Но самое радостное приходило ко мне тогда, когда к кузнецу приводили ковать племенных жеребцов и я мог по его просьбе поднести нагели или молоток. Рядом с железной дверью кузницы стоял большой дуб, сохранивший на себе следы от рвавшихся и бунтующих коней. Беляног не принимал никакого участия, когда подводили танцующего, запрокидывающего голову жеребца, крепко схватывали арканом его ноги и прикручивали оскаленную морду к мощному стволу дуба. Лишь после этого Беляног поднимался с приступа кузницы и, указав мне на нагель и молоток, направлялся тяжелыми шагами к жеребцу. Он подходил прямо со стороны морды и ухал так, что жеребец сразу приседал на все четыре ноги и спина его выгибалась, как коромысло. Распутав аркан, Беляног освобождал уздечку и, потрепав уже легко и любовно по шее жеребца, нагибался к его копыту и произносил басом: «Н-но-но, леший, ногу…» — и прикладывал к ней тускло блестевшую подкову. Глядя на работу Белянога, мне казалось, что кони сами протягивали кузнецу копыта и он легко и быстро одевал их подковами, и потом они мерили и обзванивали ими пространство, разнося добрую весть о кузнеце.
Мальчуган бредет по улице — улица широка, безлюдна и пустынна. Не видно ни одной собаки, не доносится хрюканье свиньи из придорожной канавы, только перебежит дорогу курица, оставляя за собой пыльный следок. Во дворах точно вымерло. Люди или в поле, или, забившись в глубокую и чуть продуваемую неведомо откуда берущимся ветерком-гуменником тень, спят в этот послеполуденный час. Ни одного непривычного движения и звука не уловили его ухо и глаз, и мальчуган бредет дальше. На нем выцветшие на коленках штанишки, не достающие до лодыжек.
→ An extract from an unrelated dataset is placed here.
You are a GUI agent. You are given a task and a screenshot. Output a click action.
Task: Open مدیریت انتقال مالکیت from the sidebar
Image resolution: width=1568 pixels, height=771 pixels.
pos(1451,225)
Глаза у него как будто сонные, а волосы светлые, спутанные, выжженные солнцем до такой белизны, что кажутся седыми. Дойдя до Гарпинкиной избы, точно присевшей на солнечном припеке, он некоторое время раздумывает, и меня вдруг охватывает острое ощущение, что этот мальчуган, бредущий по дороге в синей выцветшей рубахе, не кто иной, как я сам.